# Work instructions:
Your answer should be the exact lines of the data below from the one containing "sound healing bowl (171, 1184)" through the one containing "Refund policy (20, 2398)"; please include nothing else.

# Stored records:

┏━━

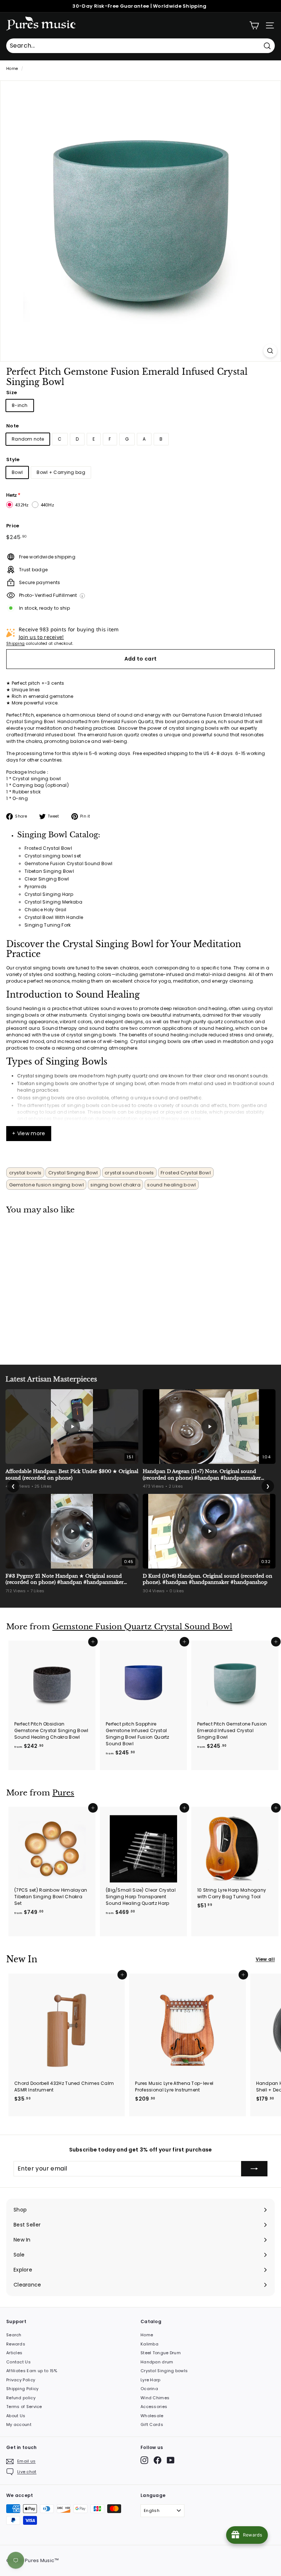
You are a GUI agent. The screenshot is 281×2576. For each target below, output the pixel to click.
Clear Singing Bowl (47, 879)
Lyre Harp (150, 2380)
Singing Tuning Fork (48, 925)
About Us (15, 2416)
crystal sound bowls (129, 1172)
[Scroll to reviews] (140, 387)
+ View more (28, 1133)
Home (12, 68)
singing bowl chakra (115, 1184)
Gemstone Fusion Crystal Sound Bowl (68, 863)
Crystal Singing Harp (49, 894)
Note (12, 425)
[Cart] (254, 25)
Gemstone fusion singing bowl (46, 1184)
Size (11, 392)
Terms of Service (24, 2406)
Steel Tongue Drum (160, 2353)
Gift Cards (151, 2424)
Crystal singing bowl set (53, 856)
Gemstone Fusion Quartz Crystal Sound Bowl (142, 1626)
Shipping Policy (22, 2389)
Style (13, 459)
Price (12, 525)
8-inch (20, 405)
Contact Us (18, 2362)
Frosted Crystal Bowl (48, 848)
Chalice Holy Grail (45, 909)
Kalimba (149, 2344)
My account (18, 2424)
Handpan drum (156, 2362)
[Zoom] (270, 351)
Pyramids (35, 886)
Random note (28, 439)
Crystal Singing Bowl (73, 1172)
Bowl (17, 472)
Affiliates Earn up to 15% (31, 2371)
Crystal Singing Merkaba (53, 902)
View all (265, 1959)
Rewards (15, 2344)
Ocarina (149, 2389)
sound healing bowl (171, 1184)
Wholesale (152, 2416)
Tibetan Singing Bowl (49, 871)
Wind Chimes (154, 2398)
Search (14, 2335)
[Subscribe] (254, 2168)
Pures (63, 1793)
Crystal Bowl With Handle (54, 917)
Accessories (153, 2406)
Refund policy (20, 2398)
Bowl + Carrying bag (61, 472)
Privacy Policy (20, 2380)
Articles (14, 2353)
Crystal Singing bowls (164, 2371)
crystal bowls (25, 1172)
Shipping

┗━━

# Result of the task:
sound healing bowl (171, 1184)
Wholesale (152, 2416)
Tibetan Singing Bowl (49, 871)
Wind Chimes (154, 2398)
Search (14, 2335)
[Subscribe] (254, 2168)
Pures (63, 1793)
Crystal Bowl With Handle (54, 917)
Accessories (153, 2406)
Refund policy (20, 2398)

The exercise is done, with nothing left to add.